Yaşlı bilge yine aynı alçak gönüllülükle:
- Hünkarım; işte ben sizin hükümdarlıktan sonra ulaşacağınız mertebedeki adamım.
Hayat uzun bir yolculuktur. İnsanın dünyaya geldiği aile ve toplum, hayatının ne yönde devam edeceği konusunda önemli paya sahiptir.
Bununla birlikte insan, bu durumu değiştirme kabiliyetine sahiptir. Annesi ve babası okuma-yazma dahi bilmeyen çocuk allame olabilir.
Çok fakir bir ailede doğan çocuk da zengin bir insan olabilir. Bu durumların pek çok yaşanmış örneği vardır.
Uzun hayat yolculuğunda insanın iyi ve kötü günleri olacaktır. Hayatın her zaman güzel ya da her zaman kötü gitmesi beklenmemelidir.
İnsanoğlunun bu durumda yapacağı şey; iyi günlerde şükretmek-şükrünü eda etmek, (ki şükrün edası nimetin cinsinden olmak lazım gelir) kötü günlerde ise aktif sabır halinde olmaktır.
İnsan hiçbir zaman ne oldum dememeli, ne olacağım demelidir. Çünkü yarının garantisi yoktur.
Şu anki durumu iyi ise bununla övünmek yerine geleceğini iyi planlamalı, bu iyi hali korumak ve en iyi için çalışmalıdır.
Eğer durumu kötü ise umutsuzluğa kapılmamalı, iyi olmak için elinden gelen gayreti göstermelidir.
Bu duruma örnek olabilecek bir diğer atasözü de "Güvenme güzelliğine bir sivilce yeter, güvenme varlığına bir kıvılcım yeter" şeklindedir.

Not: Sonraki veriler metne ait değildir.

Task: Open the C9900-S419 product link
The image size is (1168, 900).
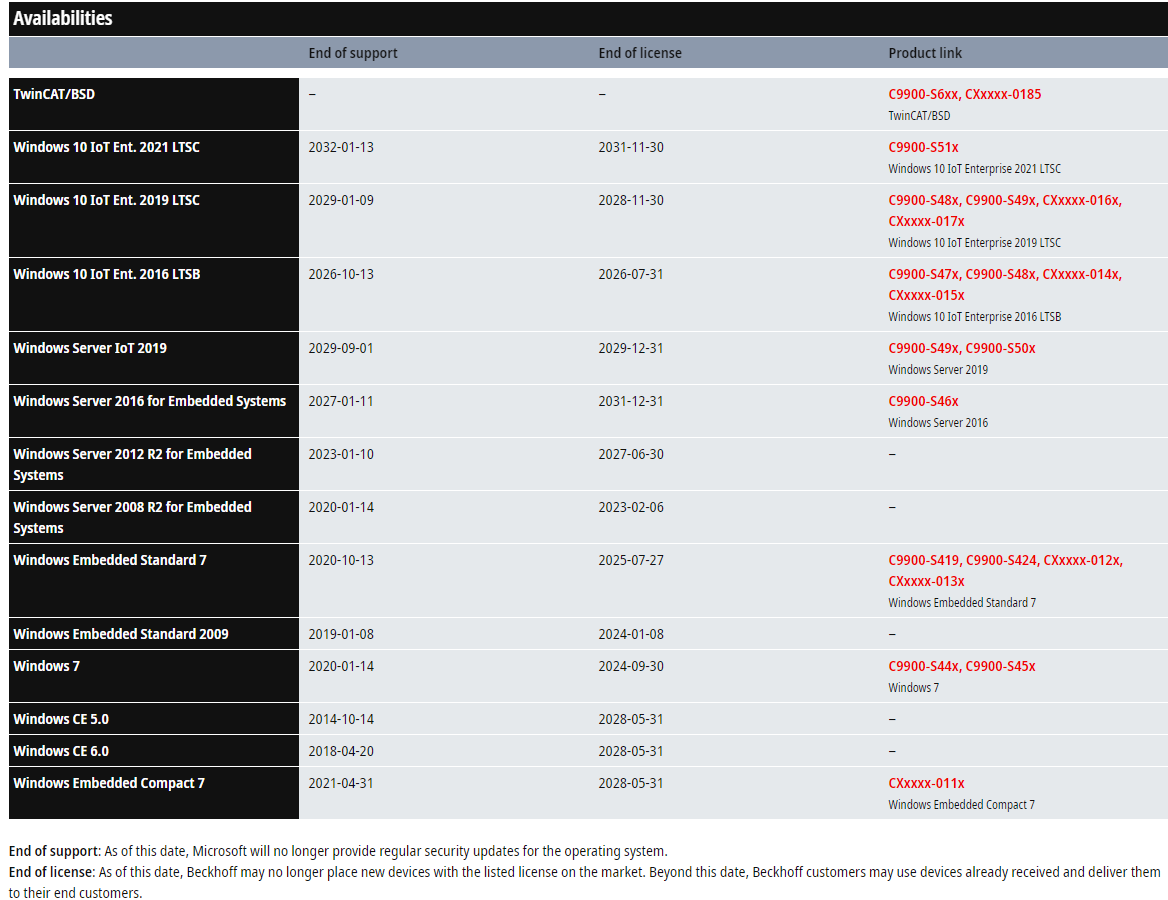Action: click(924, 560)
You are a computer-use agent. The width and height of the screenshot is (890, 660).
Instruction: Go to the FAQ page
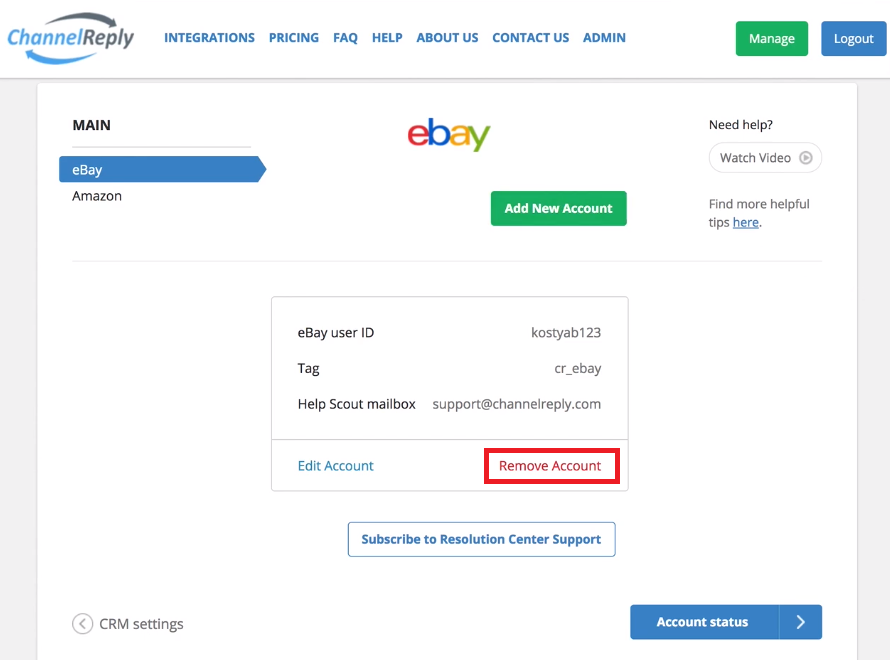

Güzel günler yaşayan, hayatı yolunda giden insanlar, gelecekte karşılaşabilecekleri kötü günler için hazırlık yapmalıdırlar. Bu hazırlık gerek maddi anlamda, gerekse dost ve arkadaş biriktirmek anlamında olmalıdır.
Kötü ve sıkıntılı günler yaşayan insanlar ise aktif sabretmeli ve gelecek güzel günleri umut ederek çalışmaya devam etmelidir. Zorluklar karşısında yılmamak, güzel günlerin anahtarı konumundadır.
İnsan hem geçmiş hem de gelecekle alakadar olan tek varlıktır. Diğer canlılarda böyle bir durum var mı?..
Mesela hayvan geçmişini idrak etmekten ıraktır; geleceğini de derk edemediği için korku, haşyet duymaz/duyamaz...
Bu konuda Said Nursi, "Geçmiş zamanın elemleri ve gelecek zamanın korkuları her bir lezzetin dahi elem-i zevali (lezzetin gitmesiyle bıraktığı elem) onun zevklerini bozuyor" diye insanın ahvalini ne güzel betimlemiştir.
Esas olan başarının niceliğinden çok niteliksel devamlılığıdır.
Her insanın yaşadığı sürece, kendisi için belirlediği bir amacı ve o amaca ulaşmak için düşündüğü bir çizgisi vardır.
Çalışmalarını bu amaca ulaşmak için sürdürür. Kimi amaç uzun bir süre sonunda, amacının gerektirdiği emeği harcayarak, kimi ise değişik çevre ve ortamların yardımıyla daha kısa bir sürede, amacının fazlasına ulaşır.
Böyleleri durumlarının sürekli olacağı yanılgısına kapılır, çevrelerine tepeden bakmaya, onları küçümsemeye başlar.
Bu gibi insanlar, geleceği göz önünde bulundurmayan, ne oldum delisi insanlardır. Böylelerinin gelecekte hiç ummadıkları bir anda kendilerini çok kötü bir durumda bulmaları kuvvetle muhtemeldir.
Zamanında yaptıkları kötülüklerden ötürü de, kimse onların yardımına koşmaz.
Vesselam.
*Bu makalede yer alan fikirler yazara aittir ve Independent Türkçe'nin editöryal politikasını yansıtmayabilir.